The real risk of Bidenomics is that his pragmatism will lead him to be insufficiently bold...For example, he rightly supports ladders for social mobility as well as a better safety-net for workers who lose their jobs; his plans range from more affordable housing to free public universities.
But equipped with these safety buffers, he should be willing to welcome more CREATIVE DESTRUCTION so as to raise long-run living standards...
Making trade alliances great again
Mr Bidens climate policy represents real progress. Building green-power grids and charging networks makes sense because the private sector may hold back...
His plan to cut emissions involves targets, but shies away from a carbon tax which would harness the power of capital markets to reallocate resources. That is a missed opportunity. Just last month the Business Roundtable, representing corporate America, said it supported carbon pricing...
Mr Biden still has to win in November, so his ambiguity is understandable...
https://www.economist.com/leaders/2020/10/03/bidenomics-the-good-the-bad-and-the-unknown
Well, France is off the list.
Wait, France was never on the list.
And that’s on top of gasoline prices of about $6.00/gallon.

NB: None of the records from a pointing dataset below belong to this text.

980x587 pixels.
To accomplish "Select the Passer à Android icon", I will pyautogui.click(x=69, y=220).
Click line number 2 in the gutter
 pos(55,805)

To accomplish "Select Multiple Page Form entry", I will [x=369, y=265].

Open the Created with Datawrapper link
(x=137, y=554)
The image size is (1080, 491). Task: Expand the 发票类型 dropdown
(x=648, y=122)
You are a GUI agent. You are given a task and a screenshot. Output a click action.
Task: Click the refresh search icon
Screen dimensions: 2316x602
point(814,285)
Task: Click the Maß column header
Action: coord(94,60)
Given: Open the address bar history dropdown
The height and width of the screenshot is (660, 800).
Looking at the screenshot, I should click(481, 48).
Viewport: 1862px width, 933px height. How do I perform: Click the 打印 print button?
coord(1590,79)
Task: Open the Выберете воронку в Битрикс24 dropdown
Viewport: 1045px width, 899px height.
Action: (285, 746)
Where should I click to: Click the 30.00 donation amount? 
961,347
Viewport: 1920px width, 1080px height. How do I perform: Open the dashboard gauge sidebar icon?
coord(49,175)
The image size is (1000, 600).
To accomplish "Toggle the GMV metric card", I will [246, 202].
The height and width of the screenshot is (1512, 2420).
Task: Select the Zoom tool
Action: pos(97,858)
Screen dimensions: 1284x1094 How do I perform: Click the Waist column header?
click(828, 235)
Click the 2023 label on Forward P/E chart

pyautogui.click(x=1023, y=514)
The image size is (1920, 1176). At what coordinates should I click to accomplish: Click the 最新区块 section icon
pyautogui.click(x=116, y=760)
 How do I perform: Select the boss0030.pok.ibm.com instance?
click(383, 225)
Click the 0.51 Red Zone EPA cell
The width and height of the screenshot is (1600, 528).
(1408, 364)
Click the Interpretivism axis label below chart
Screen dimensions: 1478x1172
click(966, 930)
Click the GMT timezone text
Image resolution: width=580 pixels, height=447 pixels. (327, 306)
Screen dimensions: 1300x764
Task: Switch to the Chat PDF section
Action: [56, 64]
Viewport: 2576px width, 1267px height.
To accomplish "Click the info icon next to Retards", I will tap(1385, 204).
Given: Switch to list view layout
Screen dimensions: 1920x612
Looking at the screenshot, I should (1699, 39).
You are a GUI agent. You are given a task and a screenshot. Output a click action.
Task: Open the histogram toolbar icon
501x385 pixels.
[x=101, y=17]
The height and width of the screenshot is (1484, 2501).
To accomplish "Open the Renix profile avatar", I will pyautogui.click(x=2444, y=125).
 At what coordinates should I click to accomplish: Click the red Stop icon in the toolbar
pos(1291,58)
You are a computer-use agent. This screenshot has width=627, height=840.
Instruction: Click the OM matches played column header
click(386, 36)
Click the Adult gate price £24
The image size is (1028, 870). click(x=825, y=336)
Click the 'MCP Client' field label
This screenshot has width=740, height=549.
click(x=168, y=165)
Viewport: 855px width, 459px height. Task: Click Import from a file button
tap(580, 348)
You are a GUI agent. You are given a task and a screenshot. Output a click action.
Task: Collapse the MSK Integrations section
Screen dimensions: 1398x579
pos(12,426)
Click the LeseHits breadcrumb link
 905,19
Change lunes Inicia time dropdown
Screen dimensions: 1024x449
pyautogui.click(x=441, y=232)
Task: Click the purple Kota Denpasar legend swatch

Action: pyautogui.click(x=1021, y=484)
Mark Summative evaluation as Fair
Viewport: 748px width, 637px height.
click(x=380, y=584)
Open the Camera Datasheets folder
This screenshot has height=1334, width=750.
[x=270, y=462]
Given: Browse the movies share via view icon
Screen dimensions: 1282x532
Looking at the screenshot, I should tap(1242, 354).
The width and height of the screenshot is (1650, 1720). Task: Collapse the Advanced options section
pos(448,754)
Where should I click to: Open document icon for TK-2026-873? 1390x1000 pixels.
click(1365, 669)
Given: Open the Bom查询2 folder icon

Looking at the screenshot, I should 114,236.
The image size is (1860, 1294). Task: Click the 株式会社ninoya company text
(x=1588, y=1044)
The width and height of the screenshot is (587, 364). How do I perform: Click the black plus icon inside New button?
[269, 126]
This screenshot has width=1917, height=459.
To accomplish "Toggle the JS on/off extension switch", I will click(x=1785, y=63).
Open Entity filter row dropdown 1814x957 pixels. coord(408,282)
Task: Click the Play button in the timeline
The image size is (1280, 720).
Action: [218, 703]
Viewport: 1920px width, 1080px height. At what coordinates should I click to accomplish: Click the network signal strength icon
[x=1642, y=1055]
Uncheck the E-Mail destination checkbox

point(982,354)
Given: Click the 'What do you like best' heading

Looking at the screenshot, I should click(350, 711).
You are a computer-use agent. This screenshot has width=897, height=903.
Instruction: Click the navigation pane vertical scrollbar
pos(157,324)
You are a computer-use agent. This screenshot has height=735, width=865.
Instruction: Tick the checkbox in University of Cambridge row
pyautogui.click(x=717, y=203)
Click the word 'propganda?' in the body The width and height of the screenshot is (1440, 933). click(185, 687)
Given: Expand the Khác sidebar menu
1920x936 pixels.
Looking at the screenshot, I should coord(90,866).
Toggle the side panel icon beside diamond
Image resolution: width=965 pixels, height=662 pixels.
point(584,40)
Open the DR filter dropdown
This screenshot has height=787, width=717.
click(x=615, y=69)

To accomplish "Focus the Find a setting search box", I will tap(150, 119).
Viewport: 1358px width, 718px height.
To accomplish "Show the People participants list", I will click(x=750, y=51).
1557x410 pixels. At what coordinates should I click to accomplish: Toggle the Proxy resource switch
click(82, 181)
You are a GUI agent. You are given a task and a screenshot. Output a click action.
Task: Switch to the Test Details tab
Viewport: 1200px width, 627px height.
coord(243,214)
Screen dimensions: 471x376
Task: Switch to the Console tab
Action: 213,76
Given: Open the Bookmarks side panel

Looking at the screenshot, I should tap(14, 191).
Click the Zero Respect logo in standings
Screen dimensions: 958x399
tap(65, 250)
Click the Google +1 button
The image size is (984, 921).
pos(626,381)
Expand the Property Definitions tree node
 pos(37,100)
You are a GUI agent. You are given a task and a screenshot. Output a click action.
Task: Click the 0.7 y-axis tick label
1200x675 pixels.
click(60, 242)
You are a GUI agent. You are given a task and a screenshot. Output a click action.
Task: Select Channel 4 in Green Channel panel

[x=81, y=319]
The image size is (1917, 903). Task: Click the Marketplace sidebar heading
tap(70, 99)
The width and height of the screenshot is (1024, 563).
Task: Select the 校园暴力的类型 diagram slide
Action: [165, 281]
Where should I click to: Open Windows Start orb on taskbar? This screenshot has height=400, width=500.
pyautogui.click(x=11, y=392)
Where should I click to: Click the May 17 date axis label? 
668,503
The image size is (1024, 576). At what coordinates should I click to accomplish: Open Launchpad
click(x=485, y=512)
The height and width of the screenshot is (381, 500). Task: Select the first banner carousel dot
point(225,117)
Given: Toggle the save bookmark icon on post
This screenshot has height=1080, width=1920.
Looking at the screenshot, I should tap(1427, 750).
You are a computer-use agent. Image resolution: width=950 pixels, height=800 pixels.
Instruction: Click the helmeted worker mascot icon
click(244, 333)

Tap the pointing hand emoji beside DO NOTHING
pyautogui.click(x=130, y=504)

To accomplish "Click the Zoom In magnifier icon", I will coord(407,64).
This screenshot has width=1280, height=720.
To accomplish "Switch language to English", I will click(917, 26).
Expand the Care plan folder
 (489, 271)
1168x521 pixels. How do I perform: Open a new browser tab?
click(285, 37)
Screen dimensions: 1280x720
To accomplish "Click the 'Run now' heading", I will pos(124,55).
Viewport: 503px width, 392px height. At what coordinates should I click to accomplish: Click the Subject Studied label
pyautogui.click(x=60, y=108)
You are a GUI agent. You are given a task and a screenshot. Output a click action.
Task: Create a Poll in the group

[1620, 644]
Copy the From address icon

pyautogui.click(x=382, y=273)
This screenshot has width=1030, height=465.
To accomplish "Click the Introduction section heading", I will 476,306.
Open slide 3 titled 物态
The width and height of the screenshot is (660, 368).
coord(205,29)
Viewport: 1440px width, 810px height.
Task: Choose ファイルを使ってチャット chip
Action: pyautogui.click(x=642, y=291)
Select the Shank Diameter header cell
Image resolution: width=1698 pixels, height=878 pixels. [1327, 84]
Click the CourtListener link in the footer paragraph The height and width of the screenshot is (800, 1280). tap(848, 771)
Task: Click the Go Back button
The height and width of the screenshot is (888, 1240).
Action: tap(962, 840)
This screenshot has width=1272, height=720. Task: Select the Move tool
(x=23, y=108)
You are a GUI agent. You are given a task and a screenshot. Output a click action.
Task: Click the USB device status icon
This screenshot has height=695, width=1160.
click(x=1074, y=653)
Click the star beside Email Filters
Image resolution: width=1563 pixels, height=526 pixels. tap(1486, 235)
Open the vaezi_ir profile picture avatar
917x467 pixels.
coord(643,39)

https://www.globalpetrolprices.com/France/gasoline_prices/
Either Macron needs an alibi (budget problems) to help extract himself from his mouth's having written checks his ass can't cash (eastern Med, Lebanon) or the French gubmint is riddled with traitors, or both .
More ways to fleece the populace by politicians.
France is gone.
I am going to fill up tomorrow and bring empty cans for fillup, and will be paying less than a dollar per gallon.
Just wait till they are covered up in used battery packs and trashed windmill vanes. How much to tax them?
O-Shackle-n-Chains scam again.
Where’s that?
If you have to ask how much the pollution tax is on a Porsche or Ferrari, you can’t afford one.